Damit erklärte sich auch der Empfang, den dieser Mann bei den Bewohnern von Vitylo fand, ebenso der Umstand, dass schon seine Anwesenheit genügte, alle auf die geplante Plünderung verzichten zu lassen, sobald sie nur erkannt hatten, wer die Sacoleve befehligte.
Sobald der Kapitän der »Karysta« ein wenig hinter dem Quai den Hafen betreten hatte, bildeten die zu seinem Empfang herbeigelaufenen Männer und Frauen ehrerbietig eine Kette, um ihn hindurchzulassen. Als er ans Land stieg, wurde kein Ausruf laut.

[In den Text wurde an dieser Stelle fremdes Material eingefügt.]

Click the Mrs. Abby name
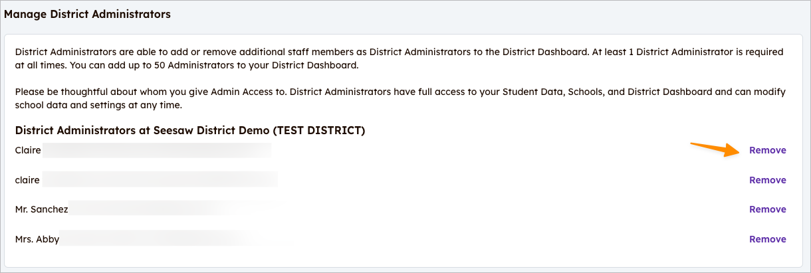Screen dimensions: 811x273 point(37,239)
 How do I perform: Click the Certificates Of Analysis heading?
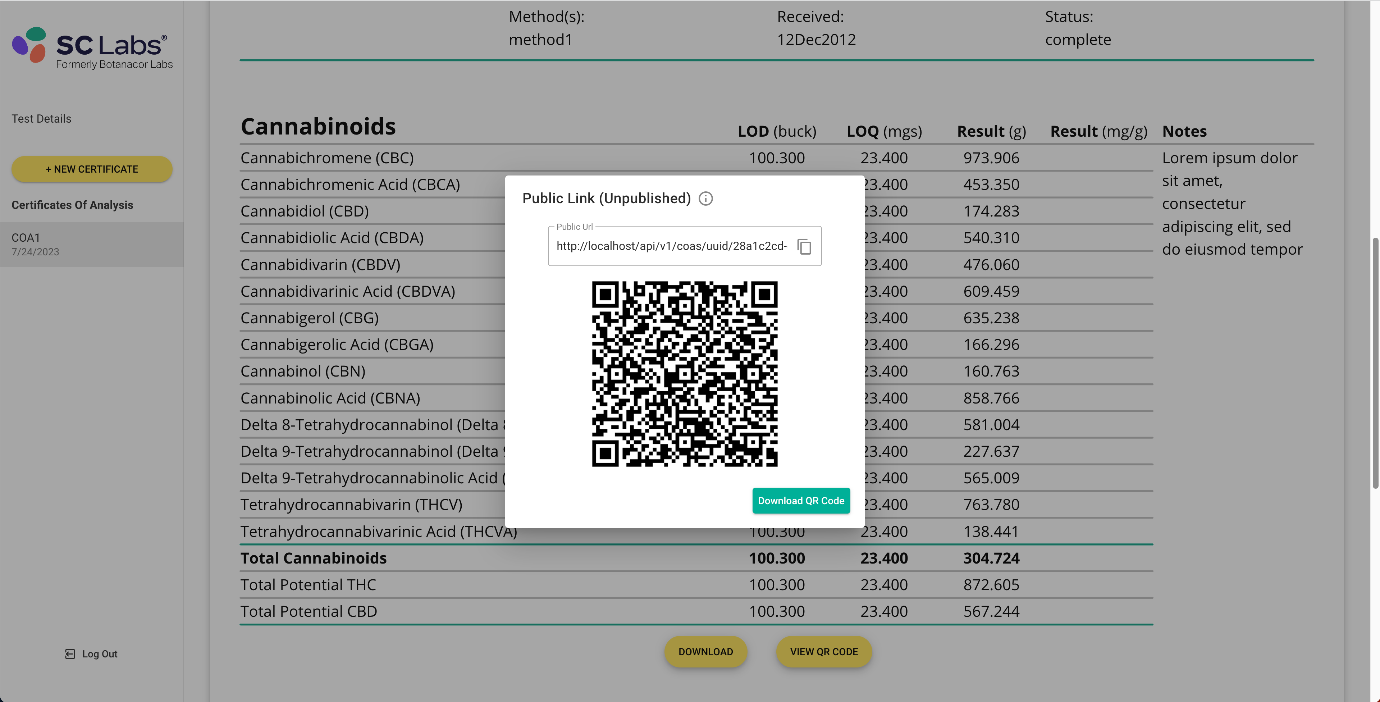[x=72, y=205]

Es schien, als ob Nicolas Starkos hier einen hinreichenden Einfluss ausübte, um anderen schon durch sein Erscheinen Ruhe zu gebieten. Die Leute warteten, bis er sprechen würde, und wenn das – wie wahrscheinlich – nicht der Fall war, hätte sich gewiss niemand erlaubt, ein Wort an ihn zu richten.
Nachdem Nicolas Starkos seinen Matrosen der Gig befohlen, an Bord zurückzukehren, begab er sich nach dem Winkel, den der Quai im Hintergrund des Hafens bildete. Kaum hatte er aber zwanzig Schritte in dieser Richtung getan, als er plötzlich stehenblieb. Dann wandte er sich an den alten Seemann, der ihm nachfolgte, als erwarte er von ihm noch irgendwelche Befehle.